Start SUPPLIED MATERIAL
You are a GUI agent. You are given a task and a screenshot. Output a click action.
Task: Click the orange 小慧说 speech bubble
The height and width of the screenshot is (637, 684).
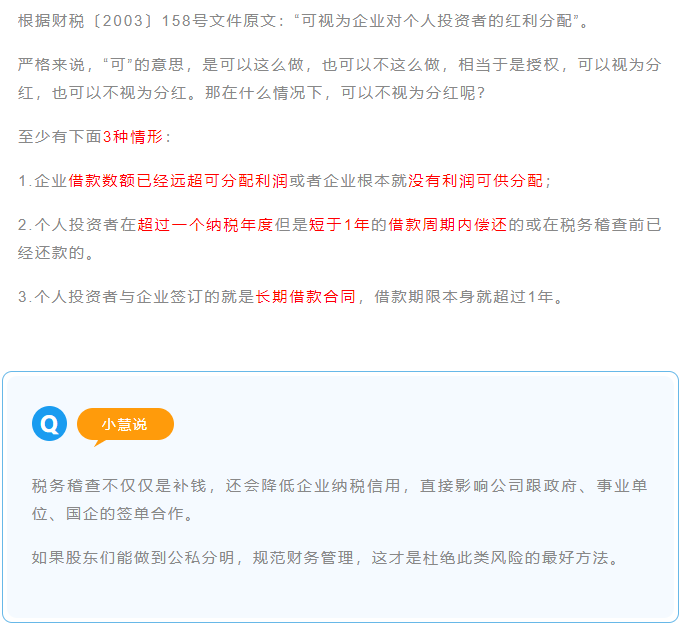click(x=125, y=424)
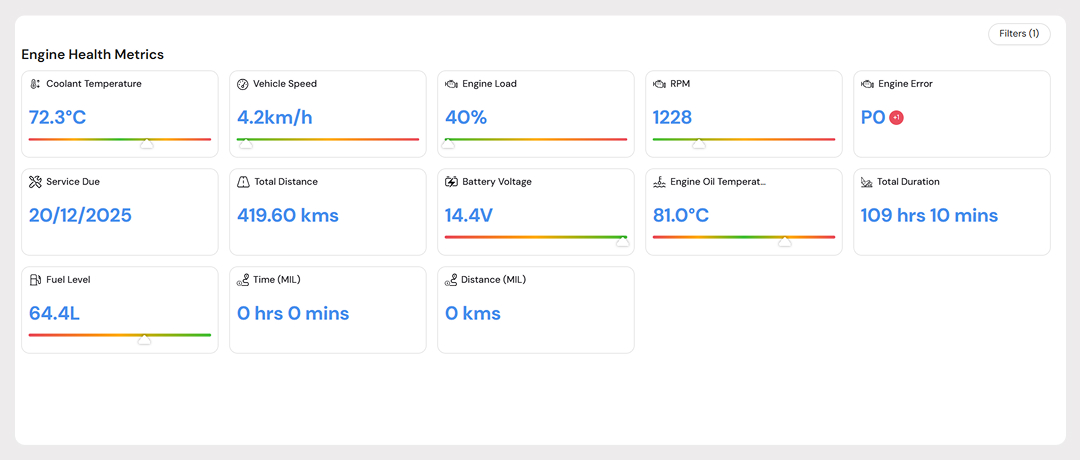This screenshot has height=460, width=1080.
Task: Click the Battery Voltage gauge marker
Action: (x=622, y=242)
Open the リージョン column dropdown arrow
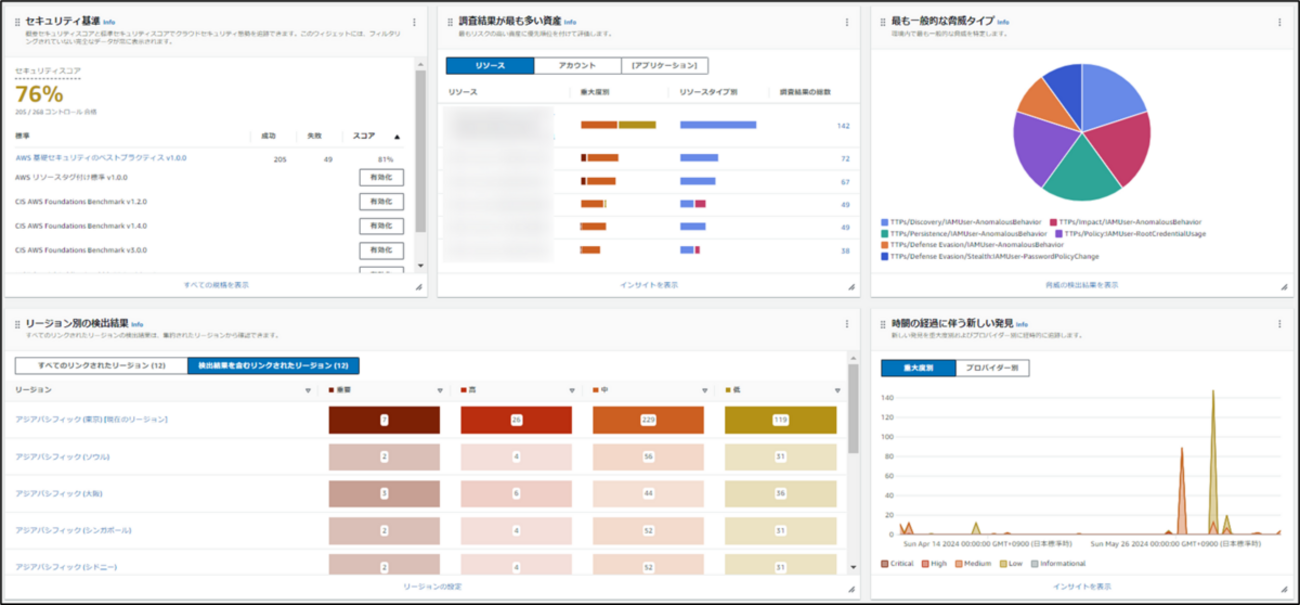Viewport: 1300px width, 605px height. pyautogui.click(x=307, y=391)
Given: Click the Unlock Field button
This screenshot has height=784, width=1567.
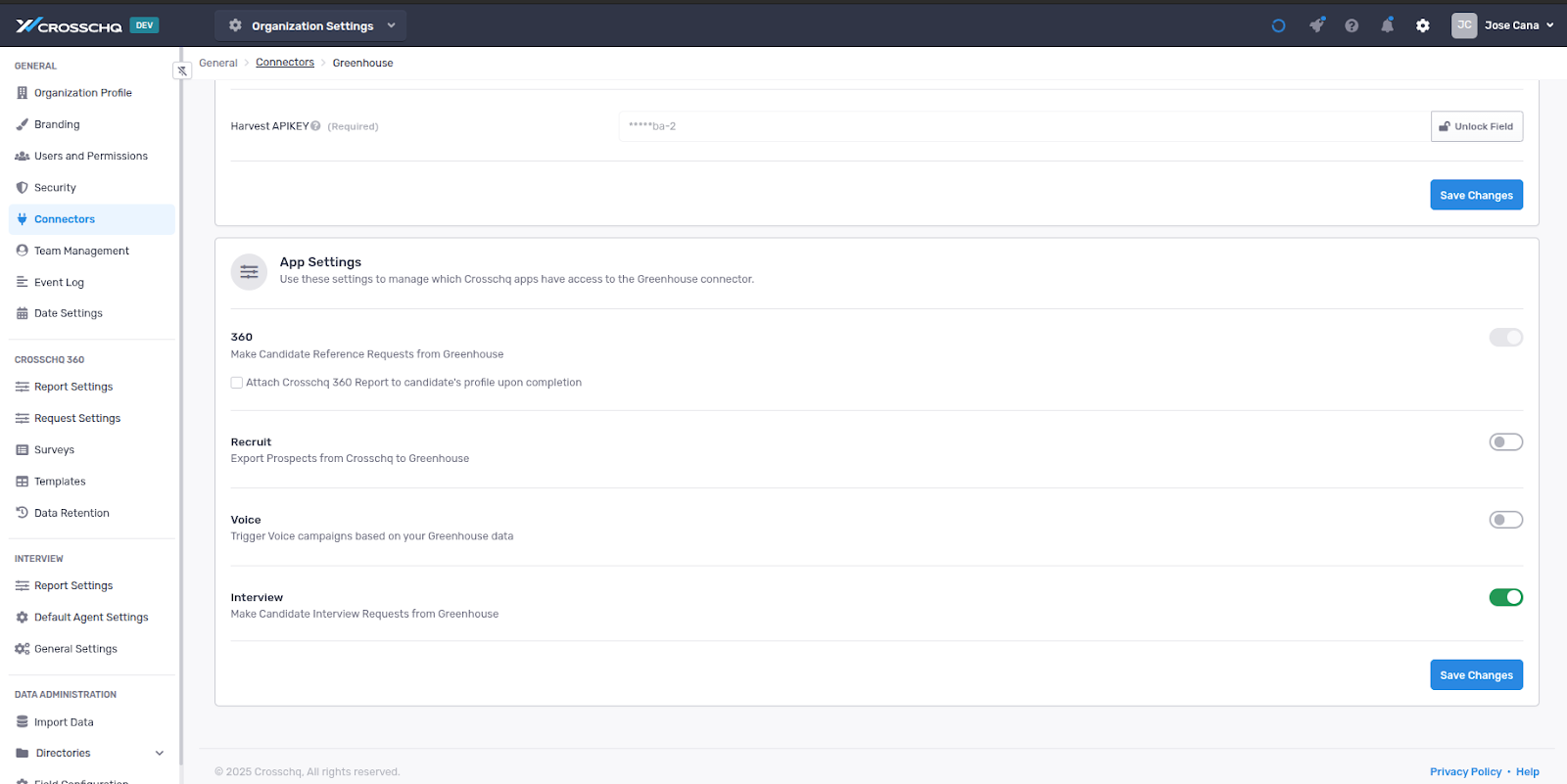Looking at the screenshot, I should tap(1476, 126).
End SUPPLIED MATERIAL
> _AIM OF THE EXERCISE_
Can you quote the records verbatim from their very first line up to and including the line that contains "Viewport: 1300px width, 605px", omitting the pictures?

> _SOLUTION_
You are a GUI agent. You are given a task and a screenshot. Output a click action.
Task: Click the orange 小慧说 speech bubble
The height and width of the screenshot is (637, 684).
click(x=125, y=424)
This screenshot has height=460, width=1080.
Task: Click the Battery Voltage gauge marker
Action: (x=622, y=242)
Open the リージョン column dropdown arrow
Viewport: 1300px width, 605px height. pyautogui.click(x=307, y=391)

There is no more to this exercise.